**YOUR ASSIGNMENT:** Of the entries below, repeat exactly only those lines from the one containing "The width and" through the last line, with pictures omitted.

**Collected data entries:**
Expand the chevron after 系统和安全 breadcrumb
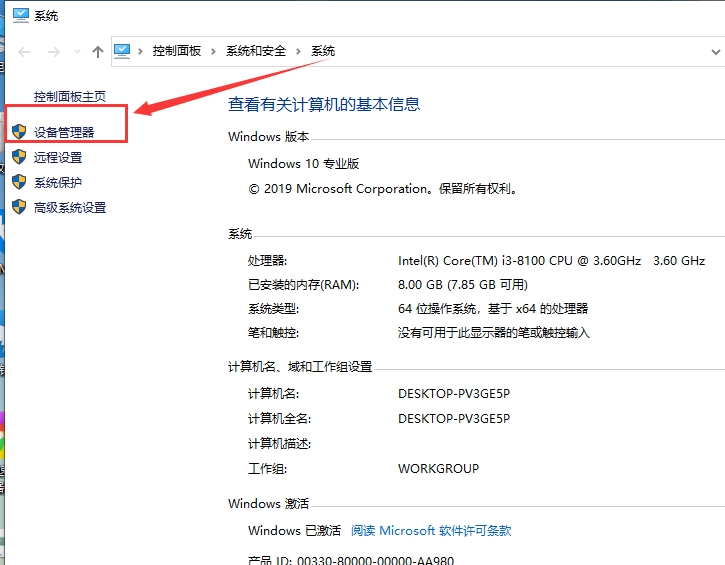Viewport: 725px width, 565px height. pyautogui.click(x=299, y=51)
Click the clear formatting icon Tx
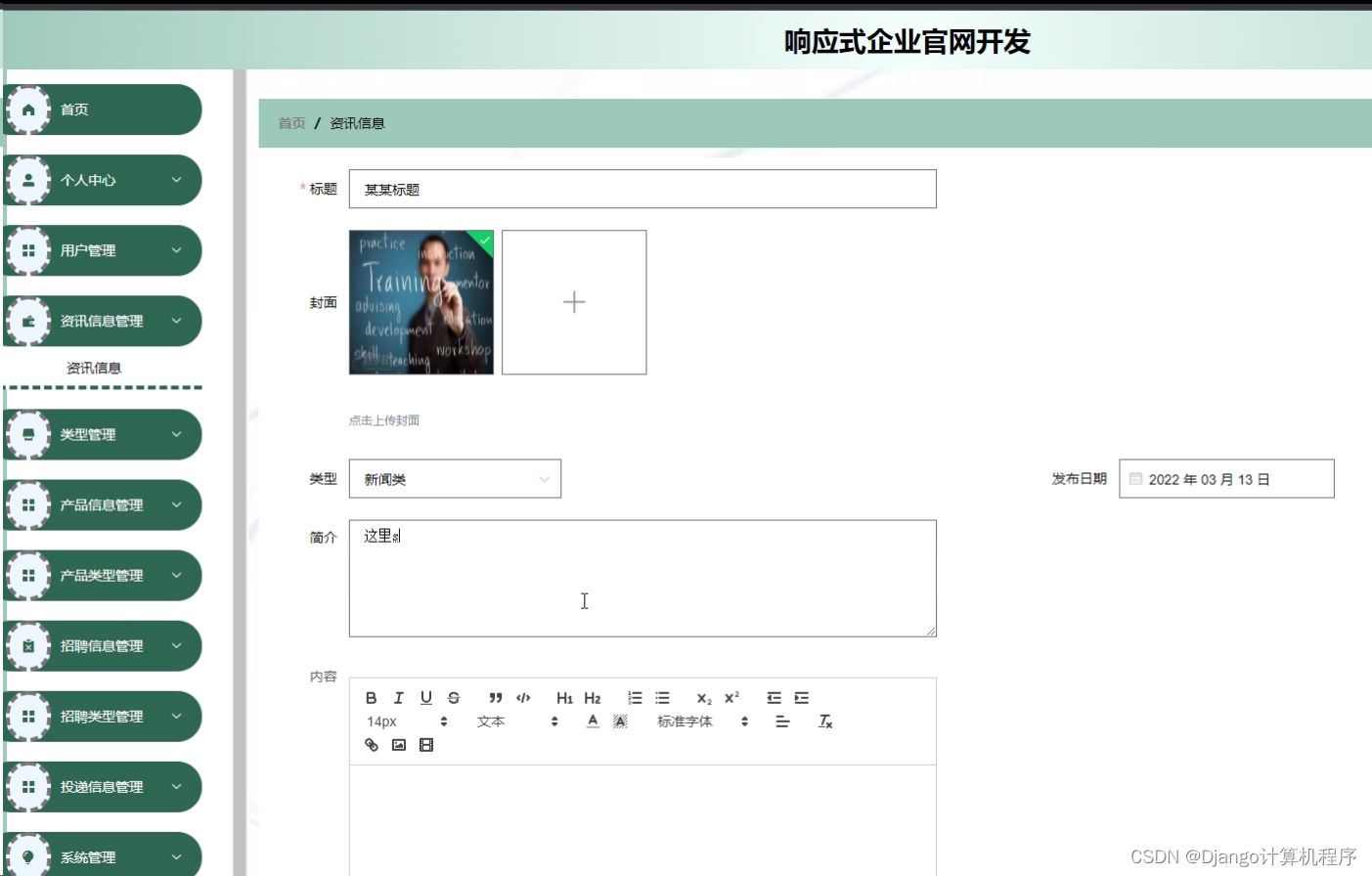This screenshot has height=876, width=1372. coord(824,722)
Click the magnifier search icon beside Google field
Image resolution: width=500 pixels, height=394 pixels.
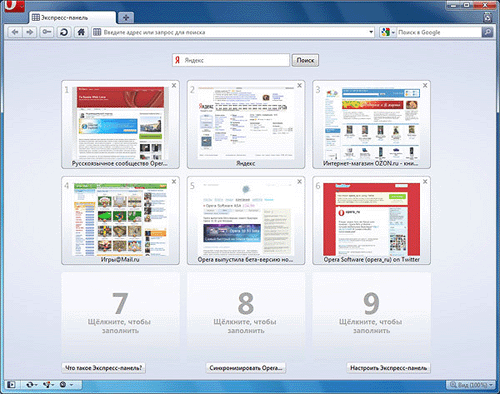[x=488, y=32]
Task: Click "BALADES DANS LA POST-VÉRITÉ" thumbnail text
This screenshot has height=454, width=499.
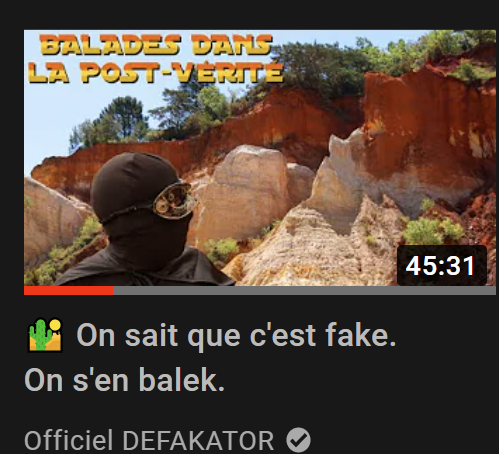Action: 156,59
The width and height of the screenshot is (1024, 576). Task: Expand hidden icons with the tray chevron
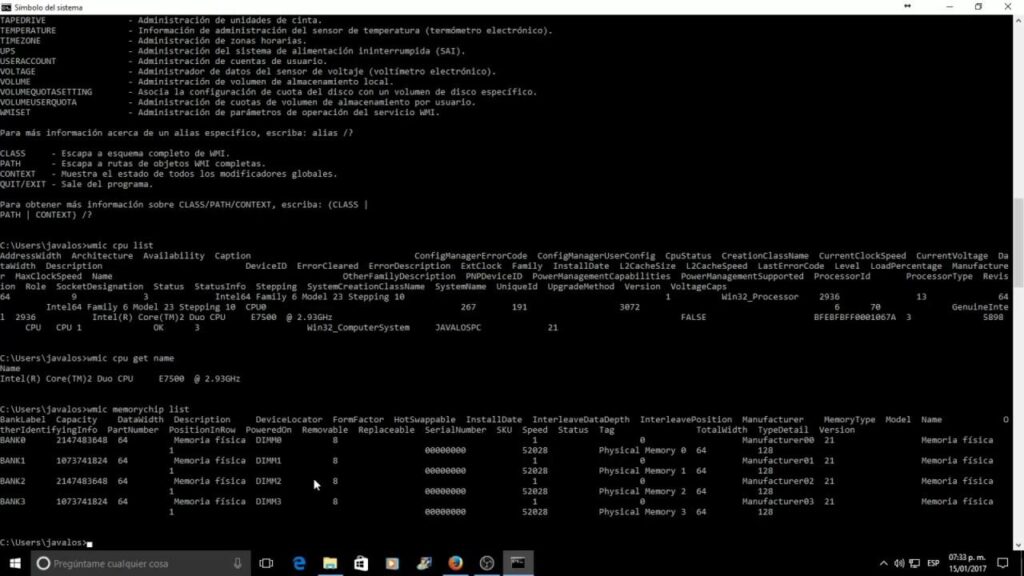pyautogui.click(x=884, y=563)
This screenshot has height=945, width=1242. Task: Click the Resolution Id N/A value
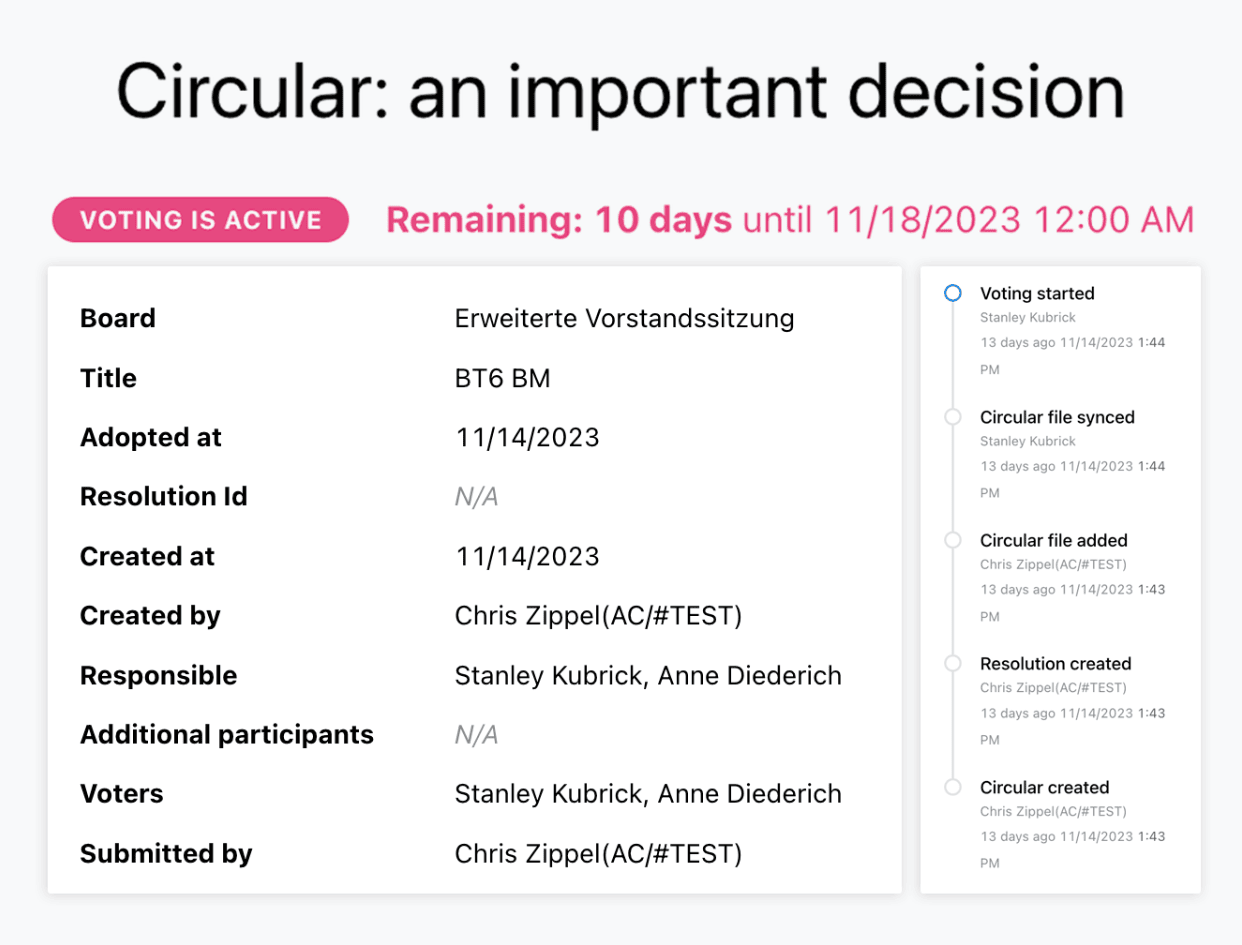point(476,497)
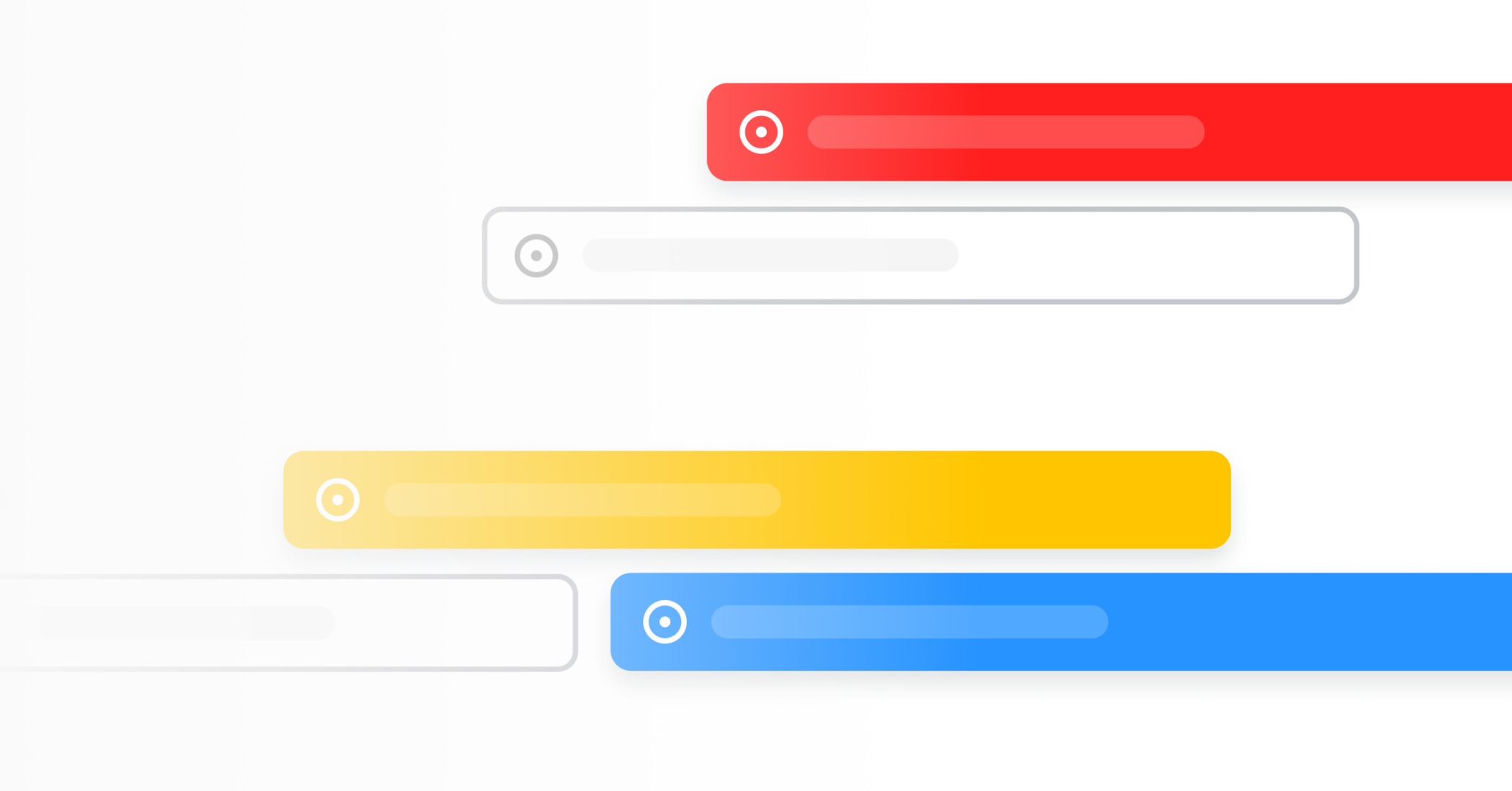Toggle the yellow option indicator icon

(336, 500)
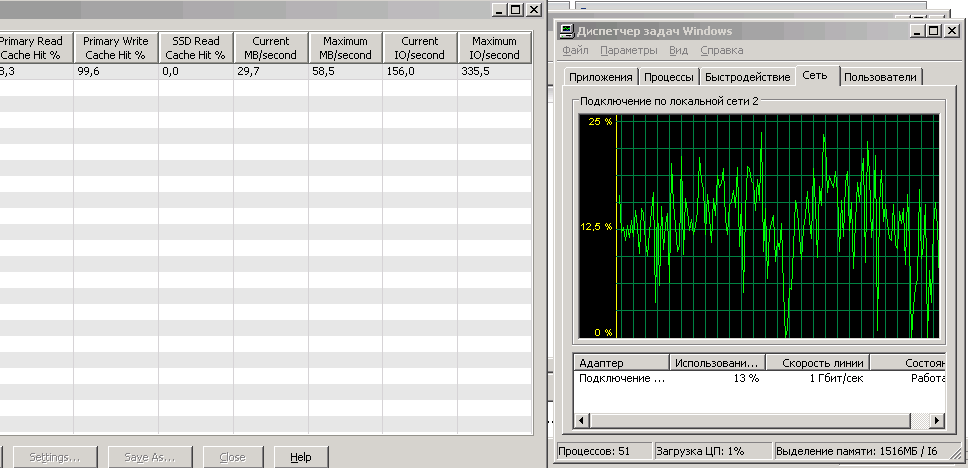This screenshot has width=968, height=468.
Task: Select the Подключение adapter row
Action: pyautogui.click(x=620, y=379)
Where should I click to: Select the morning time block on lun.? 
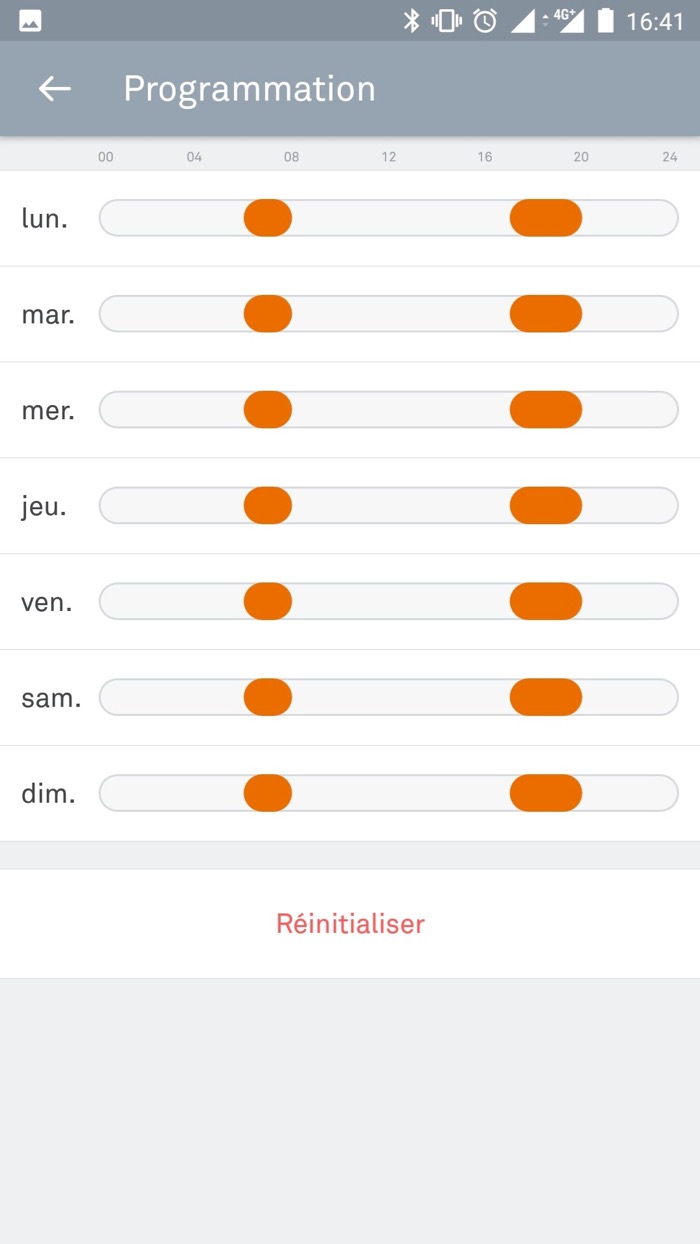point(268,218)
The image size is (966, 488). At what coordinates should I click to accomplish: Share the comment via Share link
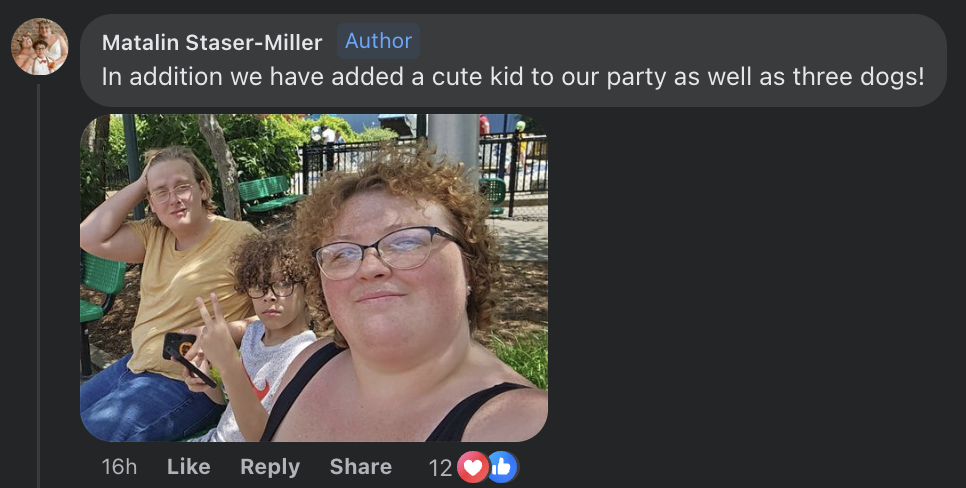(360, 466)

**TASK SOLUTION:**
The width and height of the screenshot is (1024, 576). Task: Expand hidden icons with the tray chevron
pyautogui.click(x=884, y=563)
This screenshot has height=945, width=1242. Task: Click the Resolution Id N/A value
point(476,497)
Toggle the yellow option indicator icon

(336, 500)
This screenshot has width=968, height=468.
Task: Select the Подключение adapter row
Action: pyautogui.click(x=620, y=379)
Where should I click to: Select the morning time block on lun.? 
point(268,218)
The image size is (966, 488). At what coordinates should I click to accomplish: Share the comment via Share link
(360, 466)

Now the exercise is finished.